You should see a significant sync speed regression when the progress reaches ~50%

Some users will experience the sync speed reduction to 0 bps (both Parachain and Relaychain), some lucky users will have ~ 50bps (in my experience)

jasl commented 1 year ago

We left some comments on https://github.com/paritytech/substrate/issues/9360

arkpar commented 1 year ago

You can use https://github.com/koute/not-perf for profiling

# once the node is stuck and shows 0 bps with busy CPU, let nperf run for ~20 seconds and quit with Ctrl-C
nperf record -p $PID_OF_NODE_PROCESS -o datafile

nperf flamegraph datafile > flame.svg
jasl commented 1 year ago

@arkpar Here it is, the node uses the default arguments, recording when sync is slow

I see [2023-05-02T23:42:11Z ERROR nperf_core::profiler] Failed to load '/memfd:wasm-memory-image (deleted)' from "/memfd:wasm-memory-image (deleted)": No such file or directory (os error 2) not sure it impacts the result

sync2

sync

flaminggraph.zip

arkpar commented 1 year ago

There seem to be a lot of time wasted in cumulus_client_consensus_common::parachain_consensus::follow_finalized_head In particular, there's a lot of header queries that don't hit cache for some reason. @bkchr

bkchr commented 1 year ago

Yeah, @skunert is already working on this: https://github.com/paritytech/cumulus/issues/2495

skunert commented 1 year ago

Yes, the problem are finality notifications that reach the node while syncing when the finalized block is far away from the tip of the chain.
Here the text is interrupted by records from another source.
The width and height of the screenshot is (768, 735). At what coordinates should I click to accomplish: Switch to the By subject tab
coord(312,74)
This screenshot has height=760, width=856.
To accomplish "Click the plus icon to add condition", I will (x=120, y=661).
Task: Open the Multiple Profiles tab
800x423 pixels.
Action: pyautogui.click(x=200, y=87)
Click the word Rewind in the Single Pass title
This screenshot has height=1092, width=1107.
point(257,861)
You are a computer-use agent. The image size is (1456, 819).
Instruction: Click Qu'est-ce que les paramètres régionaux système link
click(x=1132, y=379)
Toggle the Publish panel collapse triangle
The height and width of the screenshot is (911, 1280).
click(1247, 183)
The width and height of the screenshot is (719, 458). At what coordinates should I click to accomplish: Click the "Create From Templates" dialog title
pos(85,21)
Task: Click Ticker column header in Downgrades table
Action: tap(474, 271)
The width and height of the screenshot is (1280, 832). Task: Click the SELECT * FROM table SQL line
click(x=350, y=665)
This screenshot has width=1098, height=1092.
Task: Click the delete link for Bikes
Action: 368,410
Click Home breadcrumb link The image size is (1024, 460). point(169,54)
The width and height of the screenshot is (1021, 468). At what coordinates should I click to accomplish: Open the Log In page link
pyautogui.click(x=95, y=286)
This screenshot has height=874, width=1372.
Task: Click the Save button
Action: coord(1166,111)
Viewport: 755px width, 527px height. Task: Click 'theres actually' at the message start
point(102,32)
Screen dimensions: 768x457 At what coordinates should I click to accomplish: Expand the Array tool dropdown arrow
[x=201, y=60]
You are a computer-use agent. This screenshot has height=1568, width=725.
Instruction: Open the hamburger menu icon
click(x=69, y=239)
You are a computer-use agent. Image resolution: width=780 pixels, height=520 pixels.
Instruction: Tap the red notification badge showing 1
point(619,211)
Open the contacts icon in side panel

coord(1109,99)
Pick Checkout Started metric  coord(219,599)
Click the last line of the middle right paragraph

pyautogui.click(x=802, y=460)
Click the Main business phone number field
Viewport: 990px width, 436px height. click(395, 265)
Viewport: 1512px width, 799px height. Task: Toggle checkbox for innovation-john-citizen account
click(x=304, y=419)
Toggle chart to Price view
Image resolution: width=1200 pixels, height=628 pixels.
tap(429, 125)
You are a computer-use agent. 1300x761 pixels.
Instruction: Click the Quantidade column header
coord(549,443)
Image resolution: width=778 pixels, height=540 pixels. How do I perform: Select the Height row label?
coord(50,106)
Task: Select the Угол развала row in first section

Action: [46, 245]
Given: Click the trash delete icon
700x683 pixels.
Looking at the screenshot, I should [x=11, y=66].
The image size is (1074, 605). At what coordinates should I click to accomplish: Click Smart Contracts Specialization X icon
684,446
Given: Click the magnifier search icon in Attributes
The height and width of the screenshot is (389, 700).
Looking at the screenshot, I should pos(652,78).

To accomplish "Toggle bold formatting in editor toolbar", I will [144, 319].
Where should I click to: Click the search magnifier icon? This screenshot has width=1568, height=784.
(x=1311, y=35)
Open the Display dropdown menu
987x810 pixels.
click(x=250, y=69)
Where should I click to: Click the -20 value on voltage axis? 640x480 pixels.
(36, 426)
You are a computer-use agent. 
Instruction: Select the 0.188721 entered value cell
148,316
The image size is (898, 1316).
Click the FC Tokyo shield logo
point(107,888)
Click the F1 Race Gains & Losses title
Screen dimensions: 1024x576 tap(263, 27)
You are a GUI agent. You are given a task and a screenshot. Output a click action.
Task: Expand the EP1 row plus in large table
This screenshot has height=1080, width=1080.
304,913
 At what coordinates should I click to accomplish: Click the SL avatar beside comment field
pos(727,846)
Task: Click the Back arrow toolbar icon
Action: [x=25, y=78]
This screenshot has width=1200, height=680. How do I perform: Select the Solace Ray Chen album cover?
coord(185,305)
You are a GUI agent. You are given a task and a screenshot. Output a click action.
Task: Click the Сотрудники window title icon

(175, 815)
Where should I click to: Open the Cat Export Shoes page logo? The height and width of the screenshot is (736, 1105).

For each of these finalization attempts, we calculate multiple tree routes. One from last finalized -> new finalized and one from new_finalized -> best_block. This last route is very long in the collator case and takes up to 15 seconds on my machine. During this time, the import lock is taken, and no other import operations are possible. We do not hit the cache since the distance between finalized and best can be millions of blocks.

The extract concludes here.